Mr E had developed a bad back and a friend had recommended that he see Mr G, an orthopaedic specialist. Mr E made an appointment to see Mr G at a private hospital in the UK without asking his GP to refer him. Mr G thought that Mr E had a prolapsed lumbar disc, which he treated with epidural and facet-joint injections. An MRI scan confirmed a small left-sided paracentral disc prolapse, pressing on the L3/4 nerve root.

A few days later, Mr G performed a laminectomy. Mr E’s symptoms didn’t settle and a repeat MRI scan showed sequestrated disc prolapse at L3/4, indenting the theca and with some surrounding haematoma. Six weeks after the original surgery, Mr G re-explored the L3/4 area, excised a disc fragment and drained the haematoma.

Mr E did not do well; he continued to struggle with severe lower back pain and spasm and was fitted with a plaster jacket but had great trouble getting about. There are only nursing notes available for this period. A lumbar radiculogram showed only swelling of the L3/4 nerve root.
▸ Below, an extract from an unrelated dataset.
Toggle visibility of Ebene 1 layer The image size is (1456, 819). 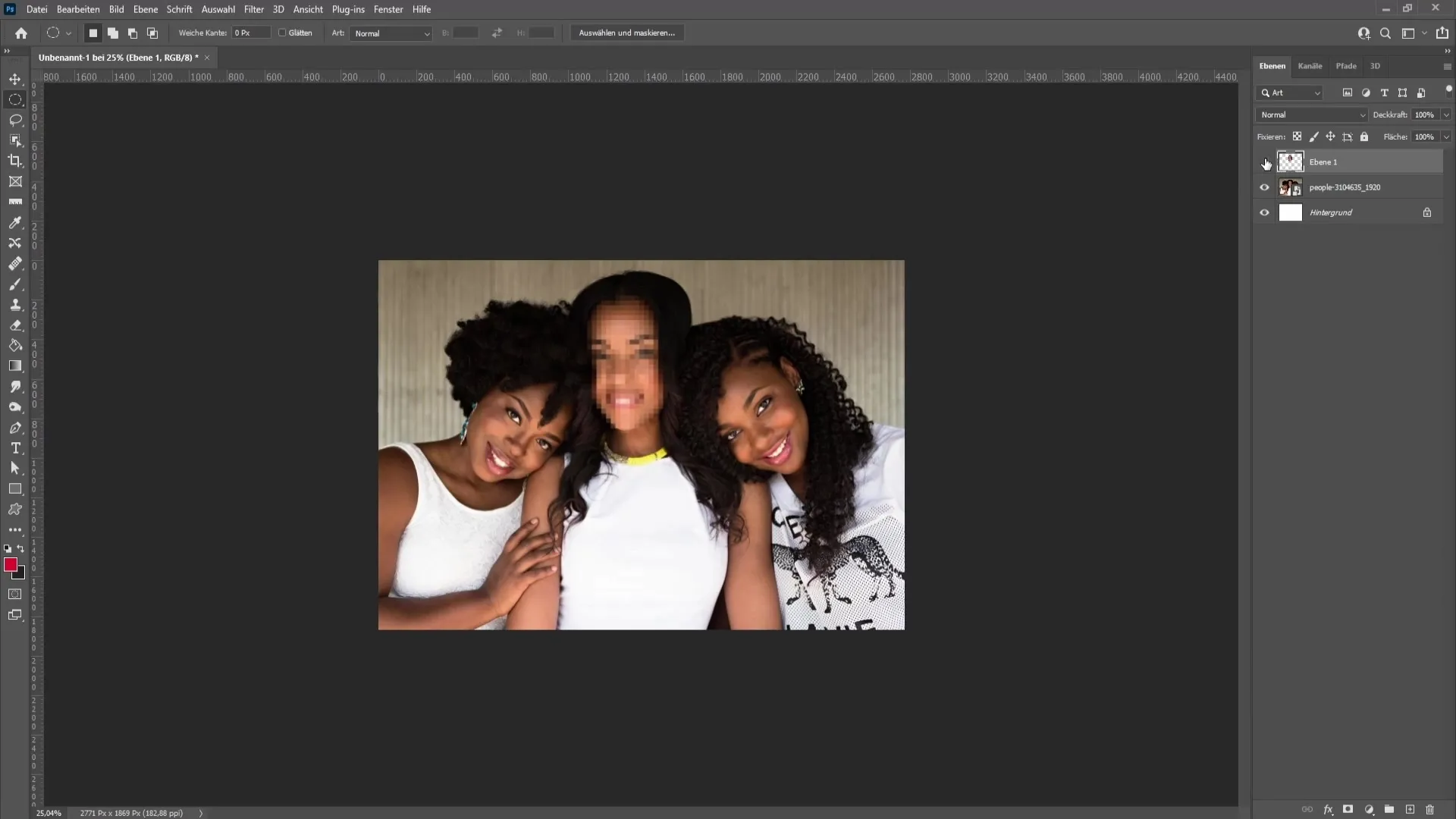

A fortnight later, Mr G performed an L3/4 fusion procedure using an iliac crest autograft. There are no notes of either the clinical findings or decision-making processes that led to this course of action. The operation note states, ‘no disc, some adhesions – only instability’. 
The next day, Mr E became acutely unwell, having suffered a pulmonary embolus. He was transferred to a public hospital under the care of a physician and anticoagulated. He began to recover from his embolus but, after a few days, developed signs of cord compression.

An MRI scan revealed a large extradural haematoma at the previous surgical site, which was evacuated by another orthopaedic specialist, after reversal of the anticoagulation. Mr E made a good recovery and, after some initial disturbance of his sphincter function, which settled, he was able to mobilise fully. He was left with significant sensory disturbance in his lower limbs and absent ankle jerks bilaterally.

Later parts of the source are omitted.